In what is emerging as the Year of Women, the outdoor industry is leading the charge in elevating more women into leadership positions.
With women unleashing their power in Hollywood and technology industries grappling to advance women into top offices, outdoor businesses — which gather this week in Denver for the newly blended Outdoor Retailer + Snow Show — are boasting progress in promoting women.
“You can’t be succeeding in the women’s market if it’s just guys around the table,” said Donna Carpenter, the chief executive of Burton Snowboards who has prioritized gender equity with a goal of 51 percent women leaders in her company, 51 percent of Burton’s sales to women and more than half of all snowboarders being women. “You have to have women in strategic decision making. The outdoor industry has an opportunity here to say, ‘Hey, we take this seriously.’ ”
“We’ve got to band together an industry,” she said. “We can flex our muscle here if we do this as an industry-wide initiative.”
Two years ago, Boulder’s Camber Outdoors, a 22-year-old group promoting women’s equality in the outdoor industry, launched its own CEO Pledge, with about a dozen companies committed to bolster leadership opportunities for women. Since 2015, more than 75 outdoor company executives have committed to attract, retain and advance more women as a cornerstone business strategy, including bosses from Burton, W.L. Gore, CamelBak, Specialized, SRAM, Patagonia, REI and Arc’teryx.
The tech industry has struggled to elevate more women into leadership positions. Apple in November reported that its worldwide workforce in 2017 was 68 percent male and 32 percent female, roughly the same breakdown as 2016 but an increase in the number of women working for the tech giant over the previous three years. The cybersecurity world, scrambling to fill almost 2 million jobs by 2022, is eyeing women to grow more diverse teams that can identify and fight unknown threats.
Camber released a report Monday describing how the work has unfolded in the $887 billion outdoor industry, with executives describing the internal policies they’ve used to recruit women and keep the female employees they have moving up the corporate ladder. CamelBak has increased the number of women engineering its gear from zero to 30 percent of the total by developing relationships with schools. Burton boosted retention of workers in jobs that require a lot of travel with an infant-travel policy that covers care — in-home or on the road — for the first 18 months of a child’s life.
The outdoor industry’s growing push to advance more women dovetails the industry’s unified effort to become a social, political and economic force capable of swaying public policy. The outdoor industry can and should be a role model for all other industries, Camber Outdoors executive director Deanne Buck said.
“I think a lot of the efforts we are seeing right now in other industries, the ‘how to get there’ is the centerpiece. If a company or industry is always trying to solve the problem, versus working toward a common end state, then success will always be defined on where the problem is versus where you are in the journey toward a collective vision,” Buck said, noting that other businesses and industries beyond the outdoors have adopted programs similar to the CEO Pledge.

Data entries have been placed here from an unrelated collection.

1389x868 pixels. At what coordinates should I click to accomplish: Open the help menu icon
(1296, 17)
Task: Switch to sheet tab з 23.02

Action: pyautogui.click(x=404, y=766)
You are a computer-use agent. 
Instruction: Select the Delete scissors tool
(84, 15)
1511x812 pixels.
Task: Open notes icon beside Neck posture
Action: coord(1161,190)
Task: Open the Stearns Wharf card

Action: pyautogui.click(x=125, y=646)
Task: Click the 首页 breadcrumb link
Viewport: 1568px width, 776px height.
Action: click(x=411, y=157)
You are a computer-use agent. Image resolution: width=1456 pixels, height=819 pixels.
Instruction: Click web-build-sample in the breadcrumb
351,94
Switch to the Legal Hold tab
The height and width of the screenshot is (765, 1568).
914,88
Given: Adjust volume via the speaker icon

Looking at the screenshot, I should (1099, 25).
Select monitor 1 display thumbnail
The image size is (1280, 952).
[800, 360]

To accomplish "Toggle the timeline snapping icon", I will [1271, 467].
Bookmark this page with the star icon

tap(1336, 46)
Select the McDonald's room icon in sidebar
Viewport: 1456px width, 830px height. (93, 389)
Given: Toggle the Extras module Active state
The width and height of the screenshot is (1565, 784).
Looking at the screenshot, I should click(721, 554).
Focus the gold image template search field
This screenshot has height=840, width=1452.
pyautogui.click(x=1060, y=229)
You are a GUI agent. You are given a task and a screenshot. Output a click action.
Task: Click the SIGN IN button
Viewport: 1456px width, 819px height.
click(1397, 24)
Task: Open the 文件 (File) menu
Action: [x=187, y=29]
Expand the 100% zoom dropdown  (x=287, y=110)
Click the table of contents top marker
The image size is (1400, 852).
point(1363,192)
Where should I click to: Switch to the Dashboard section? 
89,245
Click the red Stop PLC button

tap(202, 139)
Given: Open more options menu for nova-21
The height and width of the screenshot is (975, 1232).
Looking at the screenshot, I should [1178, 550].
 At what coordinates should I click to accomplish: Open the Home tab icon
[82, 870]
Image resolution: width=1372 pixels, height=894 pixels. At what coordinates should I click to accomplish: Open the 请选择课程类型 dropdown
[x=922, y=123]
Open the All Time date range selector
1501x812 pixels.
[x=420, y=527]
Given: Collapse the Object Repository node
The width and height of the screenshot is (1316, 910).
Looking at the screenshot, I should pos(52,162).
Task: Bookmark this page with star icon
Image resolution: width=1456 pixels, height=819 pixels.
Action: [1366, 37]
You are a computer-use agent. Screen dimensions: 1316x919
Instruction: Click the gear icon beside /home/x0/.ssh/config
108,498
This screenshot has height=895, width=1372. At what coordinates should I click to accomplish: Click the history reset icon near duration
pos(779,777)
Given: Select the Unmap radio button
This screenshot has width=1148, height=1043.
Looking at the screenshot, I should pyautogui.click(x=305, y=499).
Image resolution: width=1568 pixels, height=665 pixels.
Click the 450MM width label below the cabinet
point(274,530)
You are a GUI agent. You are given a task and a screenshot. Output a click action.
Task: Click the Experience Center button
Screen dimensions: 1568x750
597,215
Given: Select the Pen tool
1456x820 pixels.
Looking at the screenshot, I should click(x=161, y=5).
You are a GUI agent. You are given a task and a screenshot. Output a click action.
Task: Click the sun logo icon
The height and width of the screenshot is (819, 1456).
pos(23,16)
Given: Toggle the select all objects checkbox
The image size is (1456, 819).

While many companies find women leaders in their search to sell more stuff to women, other companies, like Burton, are more than a decade into the advancement of female decision makers.
“I don’t envy companies who are only now finding themselves in this moment,” said Carpenter, who 14 years ago started the Burton’s Women’s Leadership Initiative to help balance the push to sell more women’s gear by having more women making decisions at the company.
Burton’s 36-year-old Burton Open competition has always offered equal prize money to men and women. Years ago Carpenter noticed the company sold a snowboard for little boys, but not girls. She pushed for a girl-friendly ride and, in the first year, sales soared 250 percent beyond projections.
But hiring women isn’t about selling to women, she said.
“This has even another component, which is talent,” Carpenter said. “You want the most talented women in the country to say ‘Hey, I can make a career in the outdoor business.’ And if you don’t have diversity, you are not going to have innovation and you are not going to be able to recruit the best talent.”
The outdoor industry’s efforts to recruit more women bosses is not that different from any other industry. And really, the industry is not that different from any other, with armies of engineers designing advanced equipment like skis, bikes and high-end clothing instead of, say, televisions, computers or phones.
“It really is a tech industry wrapped in fun,” Buck said.
But it is different, with its growing slate of female chieftains proving it is able to make the cultural shift that challenges its tech counterparts.
“This industry has said ‘yes’ to women and has done the hard work with really having a road map,” Buck said. “And the work is continuing. My hope is that in five years we look back and say the outdoor industry figured it out when no one else could and has 50 percent of women in leadership.”